Drama Movies

Dìdi

It doesn’t happen often, but sometimes I return to a film to discover my initial gut reaction might have been a bit too harsh. When I first watched Sean Wang’s emotionally brutal coming of age film “Didi” at Sundance—where it won the festival’s audience award—I thought his follow-up to his Oscar-nominated animated short (“Nǎi Nai & Wài Pó”) was, at best, a carbon copy of the kind of tropey, saccharine mining of memories that’s become Sundance’s forte. I could see passing references to “Eighth Grade,” “Skate Kitchen,” “Mid90s,” “Minari,” and “Minding the Gap”—better films that seemed to capture their intended spirit with greater urgency and originality. But upon a recent second watch, I have found that “Didi,” his feature directorial debut, is far stronger and far more affecting than I initially gave it credit for. 

There are the universal qualities in Wang’s story that just so happens to occur in many of these films: Chris Wang (Isaac Wang)—affectionately called Didi by his mom, but derisively called Wang Wang by everyone else—is on the precipice of high school, soon to encounter all of the growing pains that happen when you pass from adolescence to teendom. He is an outcast in his mostly white Fremont, California enclave.
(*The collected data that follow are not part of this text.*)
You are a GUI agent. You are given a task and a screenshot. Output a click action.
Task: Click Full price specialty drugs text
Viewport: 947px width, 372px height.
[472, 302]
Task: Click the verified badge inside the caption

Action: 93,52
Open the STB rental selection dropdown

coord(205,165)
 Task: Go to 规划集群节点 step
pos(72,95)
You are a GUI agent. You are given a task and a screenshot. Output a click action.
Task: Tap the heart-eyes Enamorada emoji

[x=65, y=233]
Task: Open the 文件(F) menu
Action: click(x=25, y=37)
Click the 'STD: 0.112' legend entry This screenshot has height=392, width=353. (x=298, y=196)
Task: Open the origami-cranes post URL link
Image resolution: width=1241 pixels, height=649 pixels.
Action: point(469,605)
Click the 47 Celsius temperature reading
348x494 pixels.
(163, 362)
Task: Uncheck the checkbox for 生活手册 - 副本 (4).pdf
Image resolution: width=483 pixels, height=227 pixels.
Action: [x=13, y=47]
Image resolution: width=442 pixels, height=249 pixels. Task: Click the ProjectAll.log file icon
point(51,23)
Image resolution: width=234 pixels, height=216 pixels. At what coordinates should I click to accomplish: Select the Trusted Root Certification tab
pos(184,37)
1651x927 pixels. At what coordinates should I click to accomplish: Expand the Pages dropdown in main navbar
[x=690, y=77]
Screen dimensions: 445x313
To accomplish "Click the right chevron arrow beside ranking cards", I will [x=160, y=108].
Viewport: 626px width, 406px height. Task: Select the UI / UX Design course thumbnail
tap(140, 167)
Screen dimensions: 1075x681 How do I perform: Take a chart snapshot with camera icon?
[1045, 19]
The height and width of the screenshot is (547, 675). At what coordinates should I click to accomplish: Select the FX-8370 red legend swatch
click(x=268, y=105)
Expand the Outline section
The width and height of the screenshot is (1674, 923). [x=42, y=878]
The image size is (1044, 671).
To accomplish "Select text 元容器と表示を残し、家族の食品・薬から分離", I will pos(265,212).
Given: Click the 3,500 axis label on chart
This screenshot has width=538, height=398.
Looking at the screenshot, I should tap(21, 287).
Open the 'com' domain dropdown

It’s why, tellingly, he surrounds himself with other people of color like Farad (Raul Diad) and Jimmy/Soup (Aaron Chang). But even they’re assimilating into a kind of toxic, white broness that becomes common at that age. Their slow drift away from him, alienates Chris even further.

Chris can’t seem to find love or affection, anywhere, really. He has a crush on a girl named Madi (Mahaela Park), who he befriends at a party and talks with on AOL Instant Messenger. Despite his friends goading him to push his sexual boundaries, Chris, who is still very young, is far too nervous to make the leap. Even in the timid expressions of his inchoate feelings, much is revealed. “You’re pretty cute, for an Asian boy,” Madi, who might have issues with her own identity, backhandedly says. There are many racial slippages in “Didi,” such as Chris telling people he’s only half Asian, or him accusing his doting mom of being too Asian, or the way a group of boys add the word “Asian” to “Chris” when they chant his name. Chris wants to assume the role of boisterous hypermasculine cool kid, but it’s just not him. And when he tries, he comes off as mean, vicious, and just plain hurt.

He blames many people for his perceived shortcomings: His older sister Vivian (Shirley Chen), who is an adversary until she realizes his deep loneliness; his clinging mother, Chungsing (Joan Chen), an aspiring artist who takes flak from her demanding mother-in-law and rebellious kids while her absent husband works in Taiwan; along with his classmates, who simply find him weird. Chris searches for acceptance from a group of older skaters and from his supposed friends at school, but each only reveal inadequacies he perceives in himself.